> Prompt: In the copy you make, keep each entry exactly as it is and leave out all images.

> Dataset content:
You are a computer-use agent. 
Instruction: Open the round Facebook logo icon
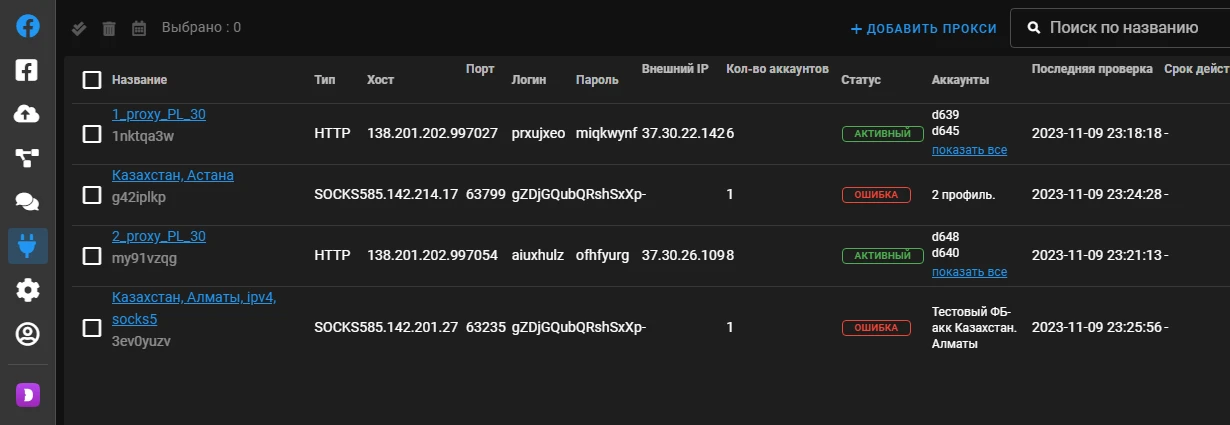[x=27, y=26]
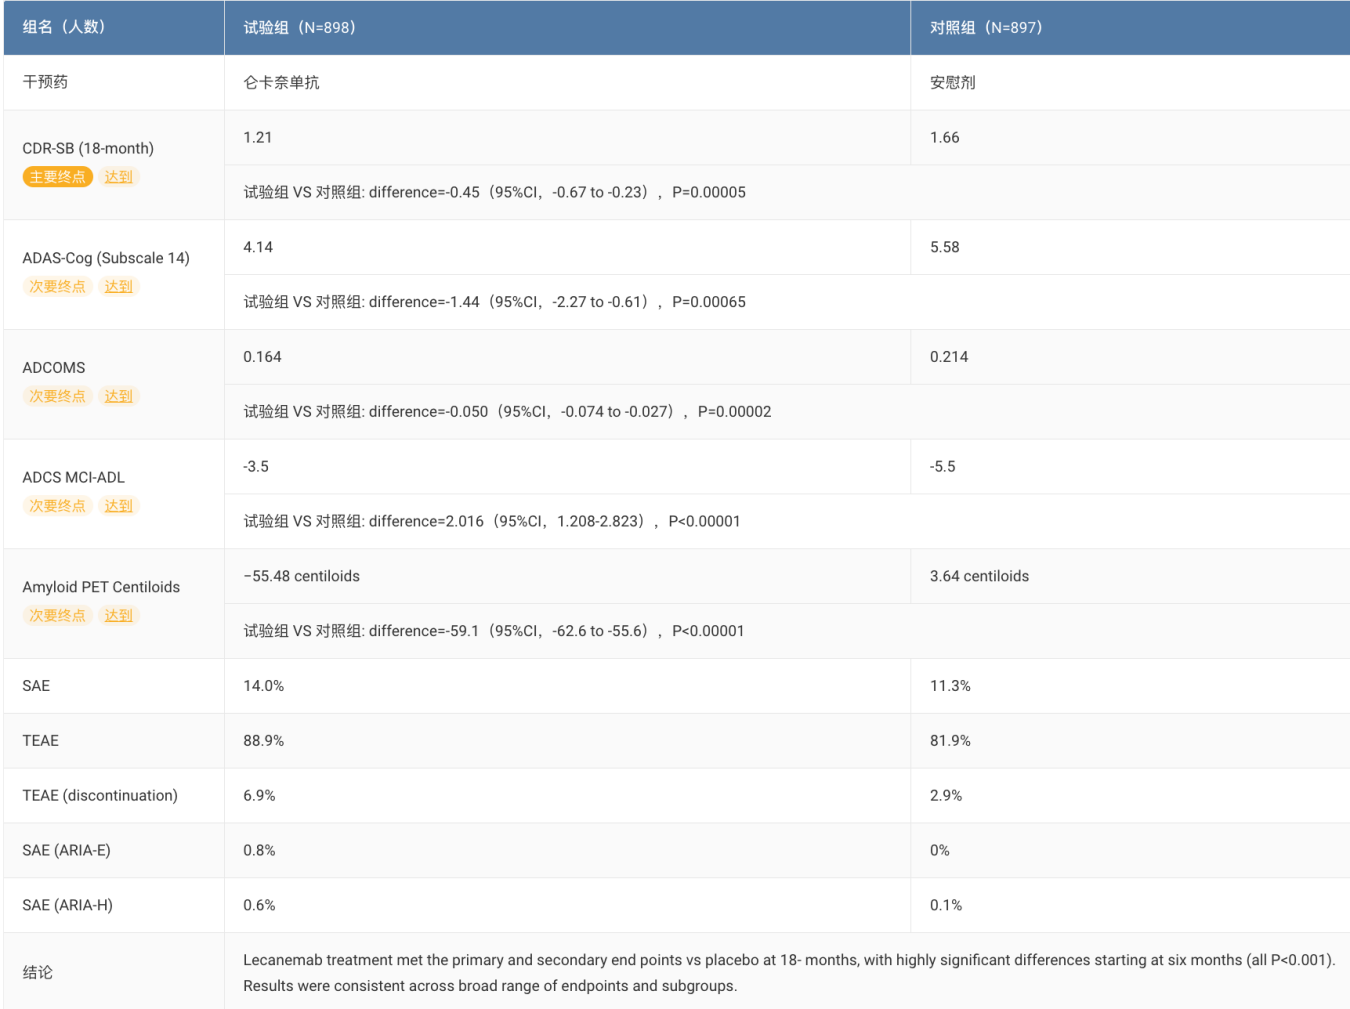The image size is (1350, 1009).
Task: Select the "组名（人数）" header cell
Action: pyautogui.click(x=64, y=27)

> Written response:
You are a computer-use agent. 
Instruction: Open the round Facebook logo icon
[x=27, y=26]
The image size is (1350, 1009).
Task: Select the "组名（人数）" header cell
Action: pyautogui.click(x=64, y=27)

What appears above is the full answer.